Hearing voices
A single rope

The paradoxical cave

A long time ago I went on my first-ever writing course, on Skyros. Not only did I have the most heavenly time on one of the most delectable Greek islands, but I came home and wrote the first novel I wouldn't be ashamed to show you, or my agent. (I wouldn't want it published, mind you, but that's another story). Skyros is the original alternative holiday in the sun, and as well as big name writers teaching what's now called Writer's Lab, it's full of yoga, self-healing, dancing, Tai Chi, windsurfing, meditation, massage and so on. They do get the best teachers/facilitators/coaches but, as always with things alternative, everyone's there to buy into the philosophy, and if you're in the mood to stand outside and find it all slightly, earnestly risible, it's not hard: I found myself writing little caricatures in my head, and smirking as the warm and wonderful clichés rolled out day after day. And, of course, being writers, I and the rest of my group were specialists in standing outside and looking in. For writers detachment isn't just cool, or cynical, or sensible, or all the other kinds of grown-up, it's a necessary condition.

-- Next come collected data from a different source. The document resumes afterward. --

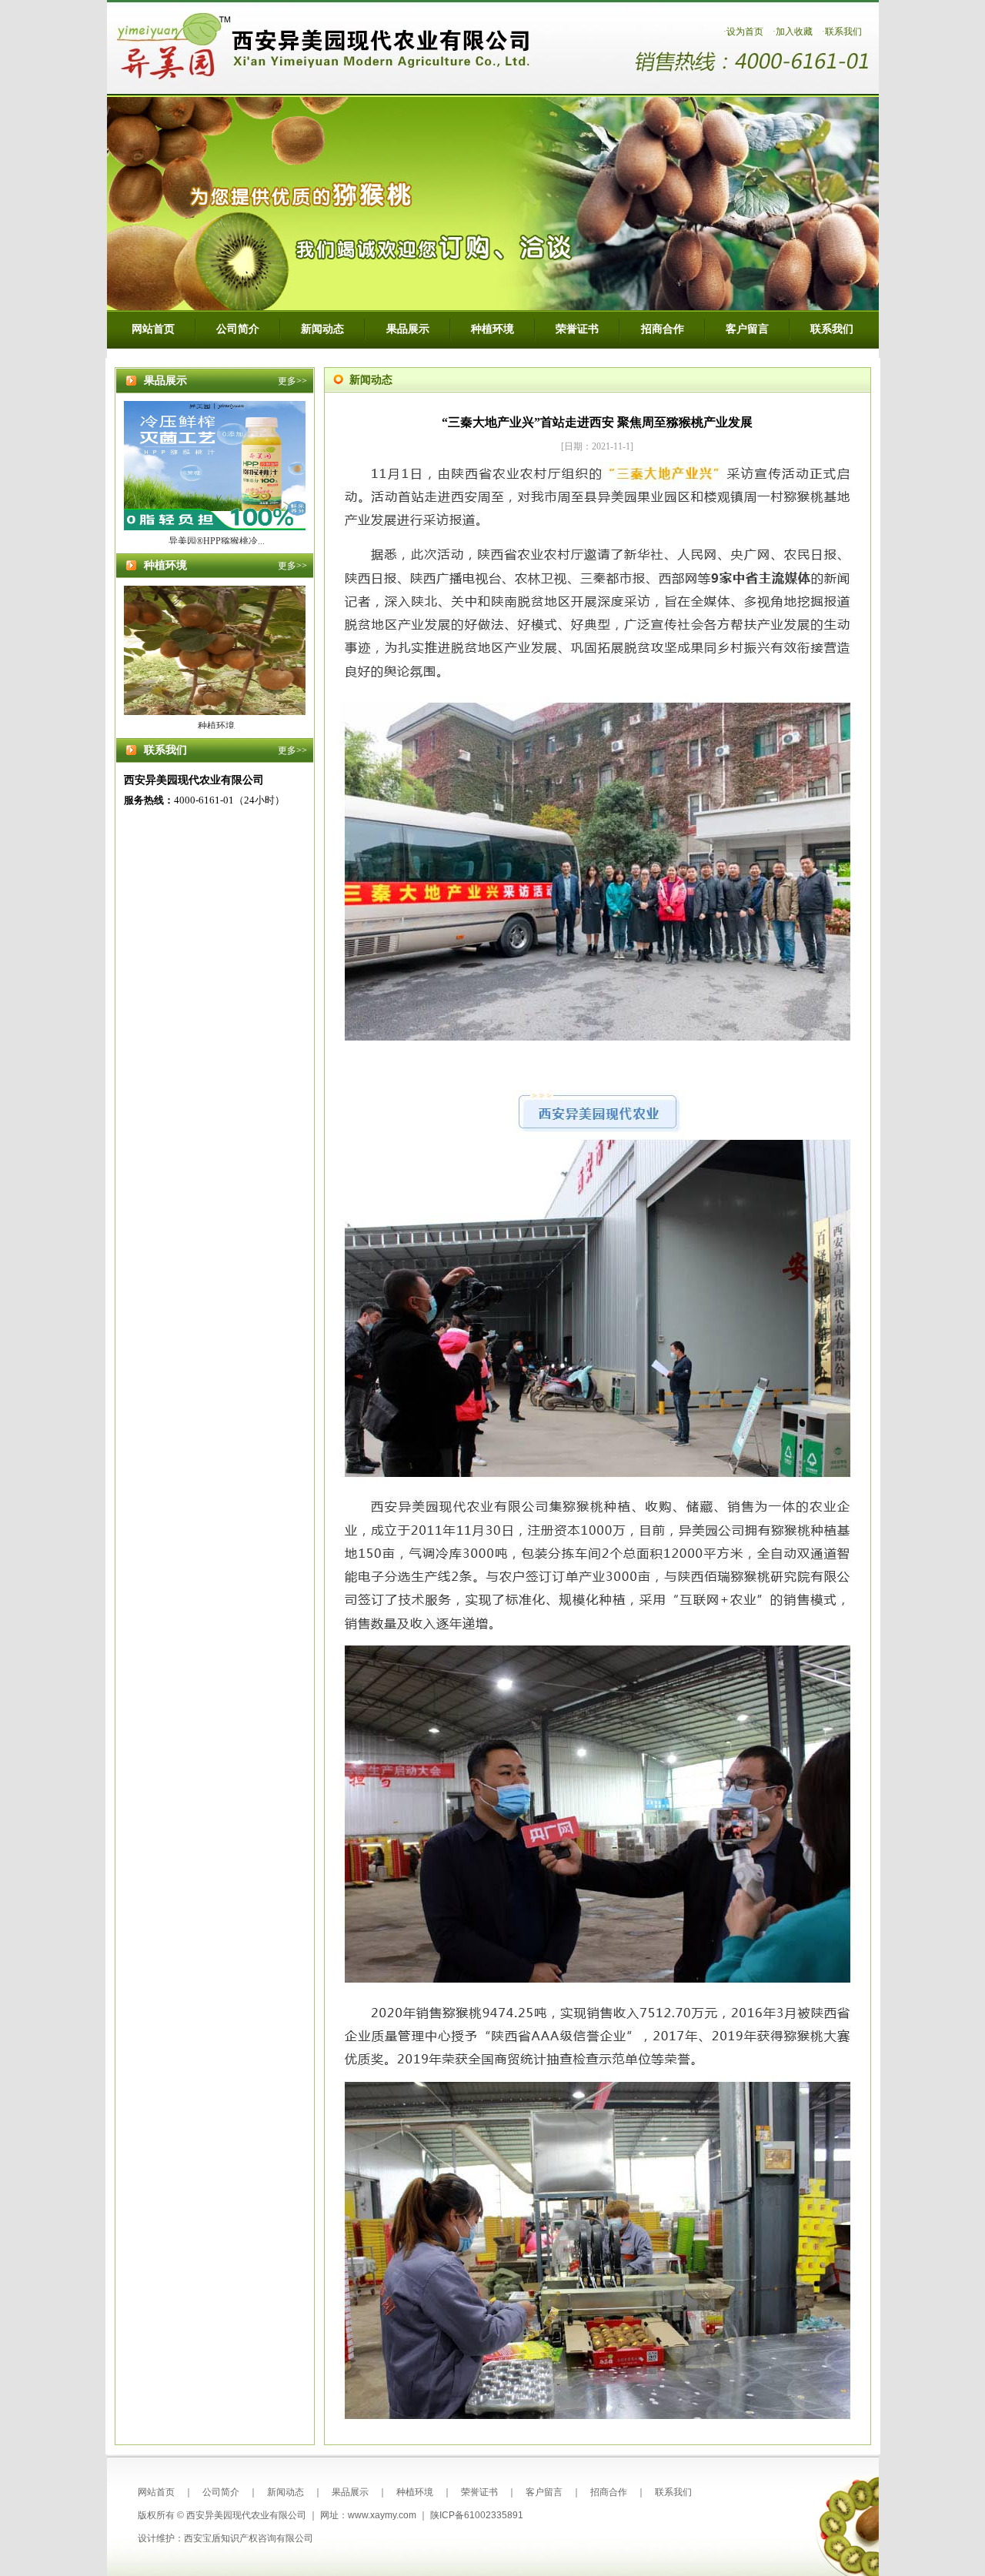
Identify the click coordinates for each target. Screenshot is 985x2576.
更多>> (292, 381)
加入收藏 (794, 31)
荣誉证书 (577, 329)
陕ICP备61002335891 (476, 2515)
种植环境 (492, 329)
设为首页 (744, 31)
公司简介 (237, 329)
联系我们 (843, 31)
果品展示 (407, 329)
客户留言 (747, 329)
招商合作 (662, 329)
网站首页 (153, 329)
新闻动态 (322, 329)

What happened, though, was that for the first time ever I realised I didn't want to stay detached, and that cool and un-fooled wasn't entirely the point. Yes, some things might be absurd, but if I stayed detached I'd miss the ones that were anything but, and if I stood on the margins I wouldn't be well placed to tell which was which. It would be more fun, I realised - more interesting, more rewarding - to get in there and forget about looking risible. But to forget myself entirely wouldn't work either, or being blind drunk for a fortnight would have done the job. To get the most out of somewhere like Skyros you do need some kind of meta-awareness, not so you can stand aside and laugh at yourself or others, but to know what it is that you've found, and map it onto your everyday and creative selves.

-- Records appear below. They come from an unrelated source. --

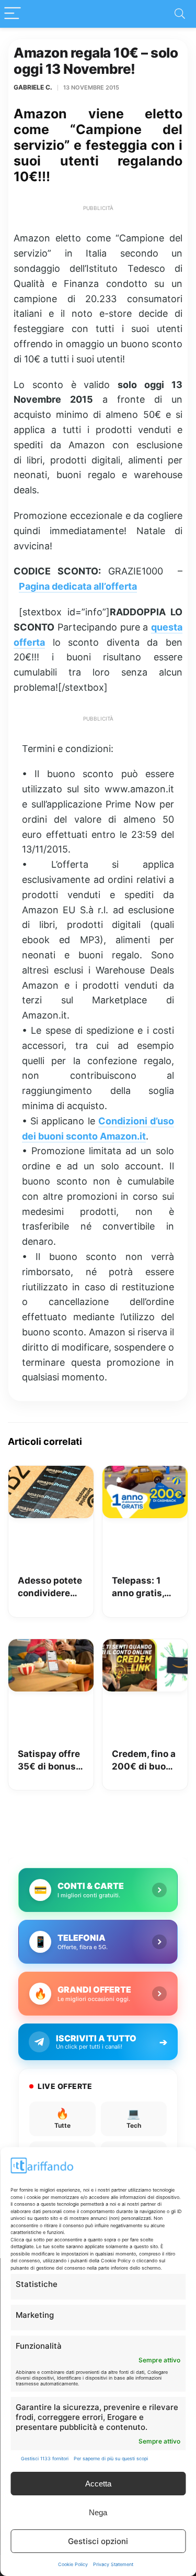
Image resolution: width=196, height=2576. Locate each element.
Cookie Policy (73, 2564)
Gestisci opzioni (98, 2541)
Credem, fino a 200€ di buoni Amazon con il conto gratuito (144, 1761)
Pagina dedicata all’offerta (78, 586)
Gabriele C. (33, 87)
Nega (98, 2512)
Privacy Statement (113, 2564)
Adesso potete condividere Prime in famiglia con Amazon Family (50, 1587)
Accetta (98, 2483)
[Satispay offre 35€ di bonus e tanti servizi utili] (51, 1646)
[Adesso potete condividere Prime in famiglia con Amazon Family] (51, 1473)
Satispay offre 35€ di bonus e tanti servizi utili (50, 1761)
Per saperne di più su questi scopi (111, 2458)
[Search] (179, 14)
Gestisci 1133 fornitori (44, 2458)
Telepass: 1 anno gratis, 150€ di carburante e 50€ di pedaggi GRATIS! (140, 1587)
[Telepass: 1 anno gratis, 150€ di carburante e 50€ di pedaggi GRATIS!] (145, 1473)
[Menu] (12, 14)
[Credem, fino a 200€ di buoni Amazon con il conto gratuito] (145, 1646)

That was when I finally understood the necessary schizophrenia of the writer, and the creative artist in general: there is our self, and then there is our slippery double, and it's in the paradox of their simultaneous existence that we must exist. Because as a writer you need to be:

  • engaged so you know what other people's lives actually feel like; detached so you can observe them and find the right words to evoke them for different people again

  • sensitive to sights, sounds, smells, and to the tiny gear-shifts of human feeling and interaction; thick-skinned to keep on writing, and working at writing, in the face of rejection and apparent failure

  • humble, to know there's so much to learn from so many writers; egotistical to believe that what you have to say is worth people's hearing

  • happily solitary for hours of every day; happy to be with people and find out what makes them tick; happy (or at least willing to appear happy) to be a cross between a performing bear and a prize pig on the literary circuit

  • creative in following will-o-the-wisp ideas, mad thoughts, weird conjunctions and connections; businesslike not just in money and contracts but also in being ruthless in protecting that creative core

  • willing to dive in and forget your self in writing; able to watch how best to achieve that state

  • greedy about feeding on others' writing, past and present; willing to start a fiction famine, or even a book famine, when your own writing seems to need it

  • open to human nature and events; willing to shut all of it out at times

  • right-brained in learning to harness simultaneous, trans-rational, intuitive thinking; left-brained in turning that into sequential words, and scenes which make narrative sense for the most number of readers

  • confident that you're a writer to the core; accepting of criticism and judgment

  • wild, enthusiastic, intuitive and willing to pursue apparent red herrings in first draft; cautious, patient, methodical and ruthless in revision

On one hand, it's not easy, on the other it comes naturally as you become a writer. (See? we're still schizophrenic.) You notice that I say 'as you become', because it seems to me that it's immensely helpful to that kind of growth to recognise the necessity of these alternating, even opposing states in ourselves, and learn to court and control them both. Even natural hermits must learn to get out into the world and refuel their tanks; even the naturally humble must learn which criticisms to ignore.

If you haven't read Margaret Atwood's Negotiating with the Dead, about the dualism of the writerly nature, I highly recommend it (it's a series of lectures, so it's a pleasure to read). For her this dualism is the essential nature of the creative self, and I was reminded of it again in Mexico, when I discovered that in their mythology caves symbolised both the womb as the origins of life, and the gateway to the underworld of the dead. Storytelling, too, is about history and memory - the old - which in the paradox which is the creative process, gives birth to something new.